Whatever the chain of associations, it led to an analogy that can explain the divide in superhero comics and movies.  I find food analogies cut through so much faux intellectual B.S.  You can convince otherwise intelligent people of a lot of absolute nonsense using phrases like “a rule that exists outside of the narrative,” until you apply the principles to something they understand on such a basic level as food.  Maybe you don’t know why the Miller apologist is wrong, maybe you don’t know how to construct the counterargument, but once you get that applying those principles amounts to serving bleu cheese and chopped liver on a Triscuit for Christmas dinner, you do know that is a really bad idea.  Whether you can articulate the reason or not, you’re gagging.  You know there has to be something very, very wrong in any chain of the logic that ends in this being a tolerable plan.  You know you’re not going to serve it to your kids, no matter what argument it makes or how big its advertising budget.  It’s a part of our make-up they haven’t broken: if it makes you wretch, don’t eat it.

So, back to the Twinkie.  Is there anybody reading this who doesn’t know what they are?  Sweet yellow cake with a white, sweet cream filling that may or may not be vanilla-ish flavored.  It’s a kid’s food, most of us ate them and remember them fondly.  There were knock-offs and generics.  There are also some very prestigious restaurants that have made a gourmet version.  (Think champagne cake with a filling of blancmange infused with vanilla and cognac) and less prestigious ones serving up the traditional twink deep-fried, a substance so orgasmically sweet and rich it became an analogy for… well never mind. They’re good.

Now here’s the thing, if none of that sounds good to you, then you don’t like Twinkies.  It’s okay, none of us are judging you.  For most humans, sweet is the first set of taste buds to develop.  We go for it and it’s nature’s way of telling us: eat the berry not the bark.  But if for whatever reason you don’t like sweets, then you don’t like Twinkies.

Superheroes, like Twinkies, are certain things.  They’re fun.  There is humor and color and life in their stories.  Even when there’s angst and horror, it gets broken up with a little f-ing fun.  Burton knew it.  Schumacher absolutely knew it.  He made the worst goddamn Twinkie any of us have ever seen, but it WAS a Twinkie.

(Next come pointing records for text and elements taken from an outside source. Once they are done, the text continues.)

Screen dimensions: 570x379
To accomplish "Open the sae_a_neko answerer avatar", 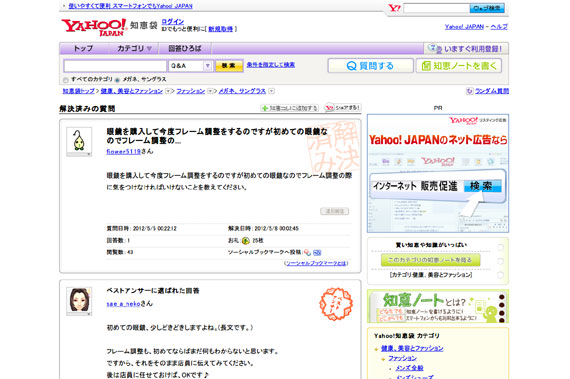I will [79, 301].
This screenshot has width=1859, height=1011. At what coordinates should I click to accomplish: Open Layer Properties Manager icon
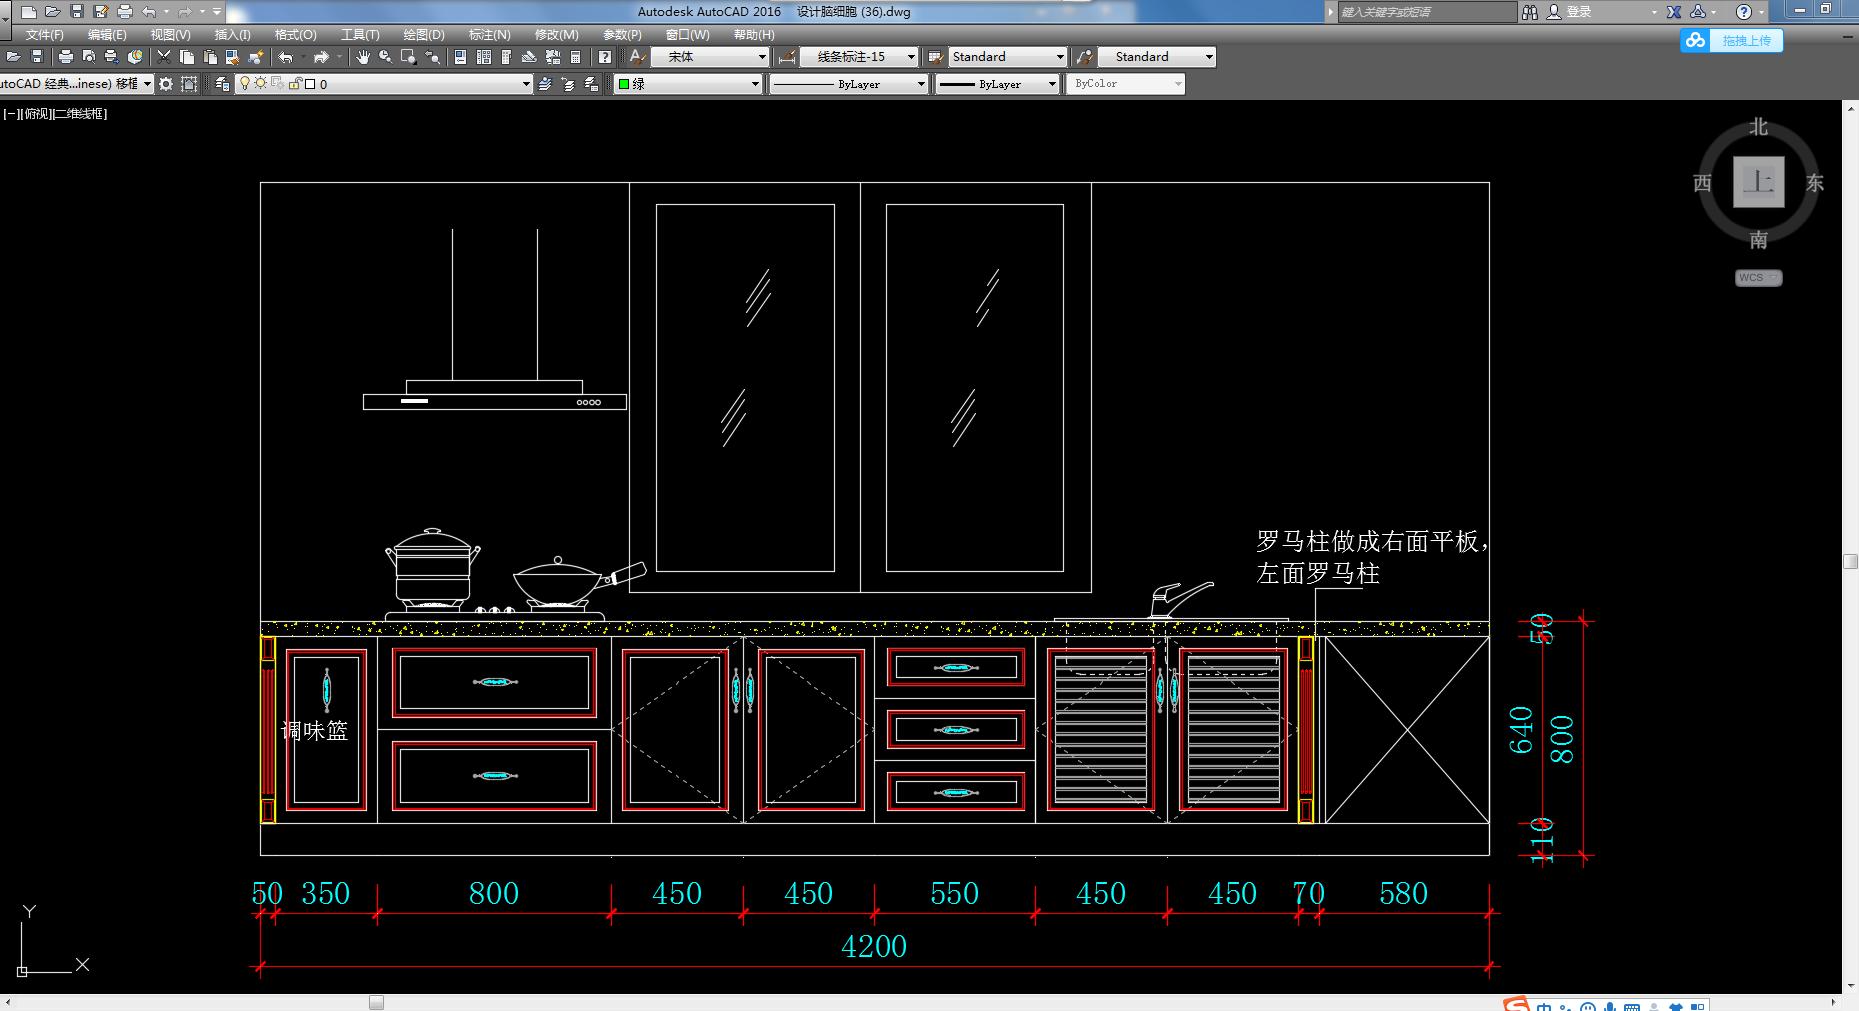pyautogui.click(x=222, y=84)
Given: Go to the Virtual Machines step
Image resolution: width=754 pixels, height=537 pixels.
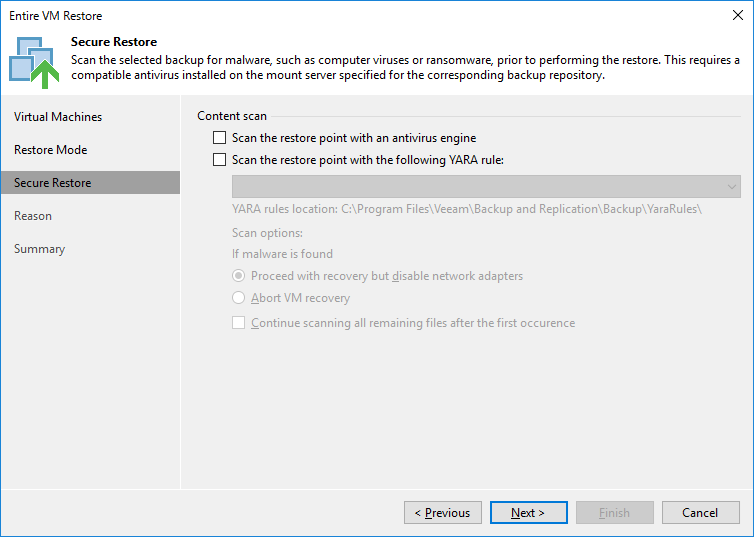Looking at the screenshot, I should 58,117.
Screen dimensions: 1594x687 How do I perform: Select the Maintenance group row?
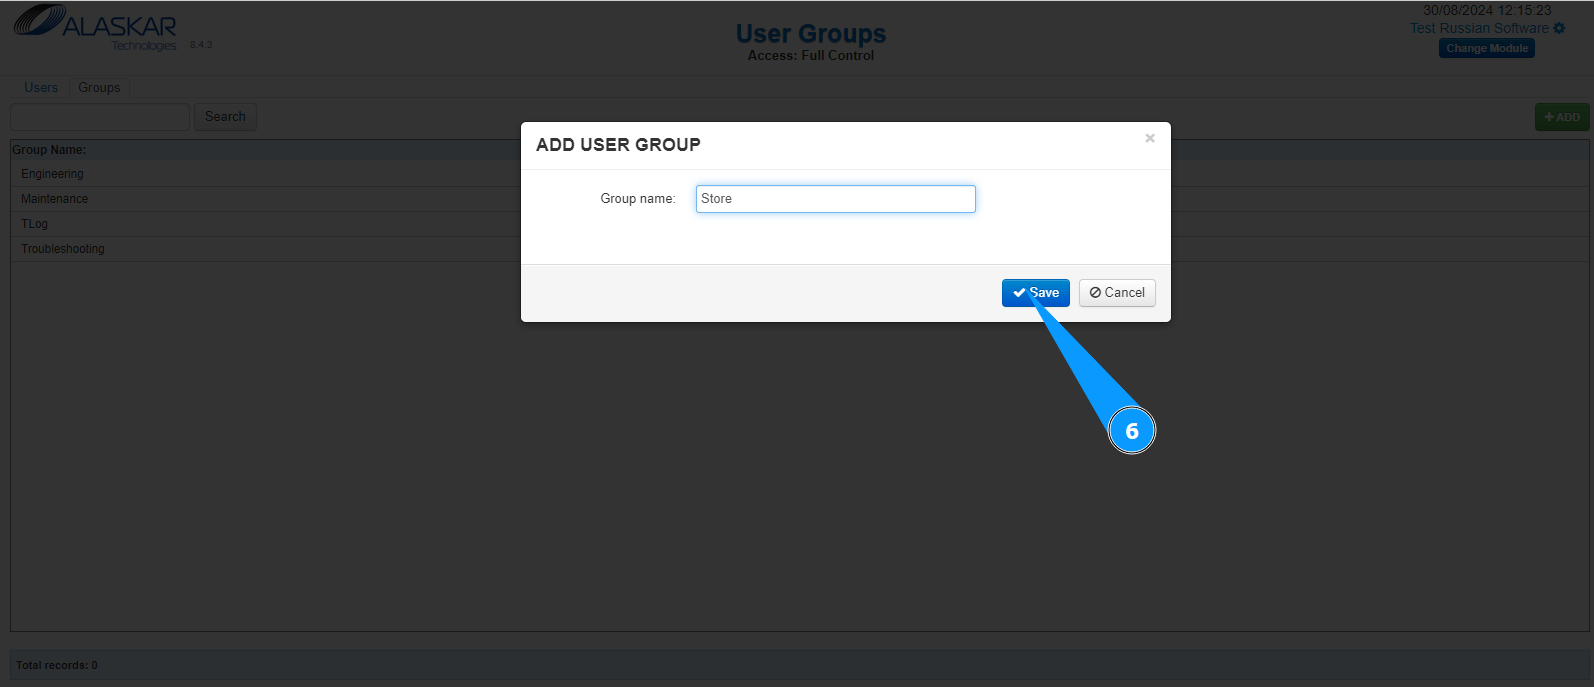pos(55,199)

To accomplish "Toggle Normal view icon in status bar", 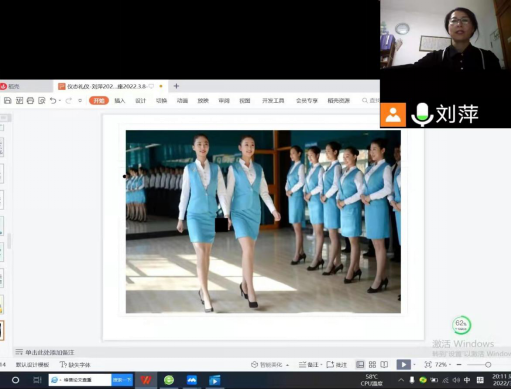I will 360,365.
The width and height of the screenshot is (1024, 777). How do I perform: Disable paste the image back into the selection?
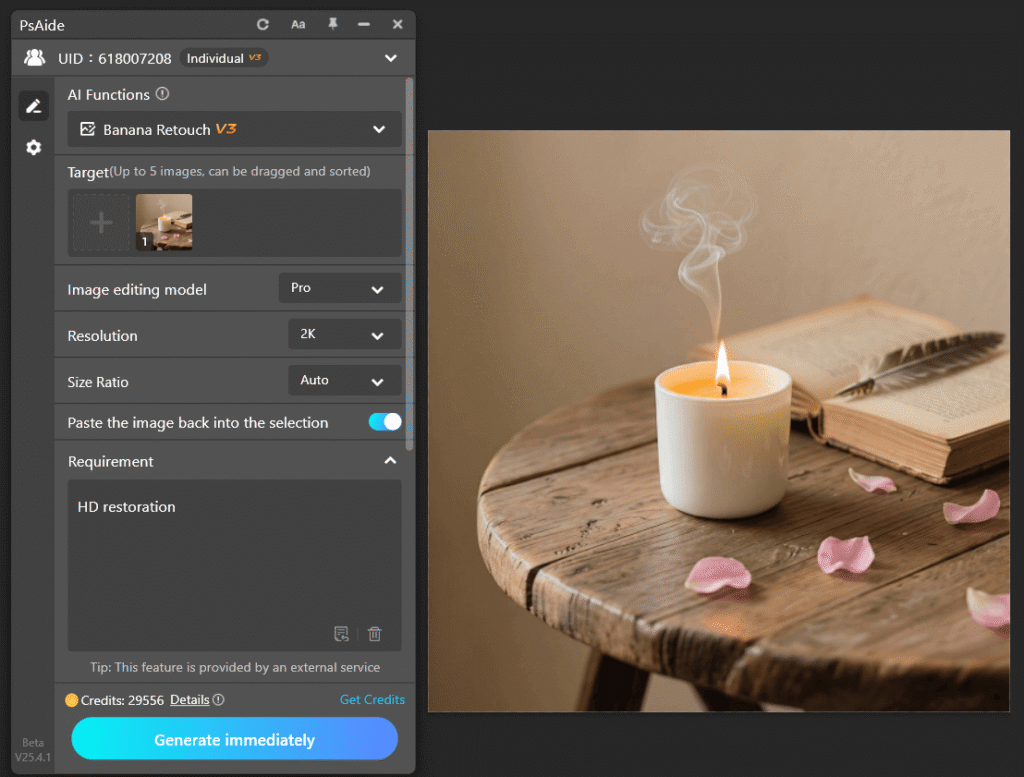coord(383,422)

Print comics have succeeded in convincing what politicians call “the base” that Twinkies don’t have to be sweet, they don’t have to be made of cake or have cream filling, and it is just so silly and childish and stunted to imagine they do.   And, as in politics, ideas that go beyond ‘completely wrong’ into the land of 2+2 = cream cheese nonsensical can be accepted inside these little bubbles of true believers, but they run into trouble when they come out here into the real world where reality is in play.   That’s why they have those names.

Is this just math that you do as a Republican to make yourself feel better or is this real?

Is this just math that you do as a Republican to make yourself feel better or is this real?

The DC movies have been serving up pickled coffee beans and calling them Twinkies.  They’re not, and those of you who cannot let an un-Nolan thought (or an un-Miller thought or an un-gogglewhore thought) pass without comment are not going to argue it into being one.  You like the pickled coffee beans, we get that.  Some of us do too on occasion.   I like bitter and I like sour from time to time.  But not in a Twinkie.  Those things are not Twinkies, no matter what it says on the box or how big a name the director is, how big the advertising budget is, or how you choose to belittle those who refuse to validate your delusion.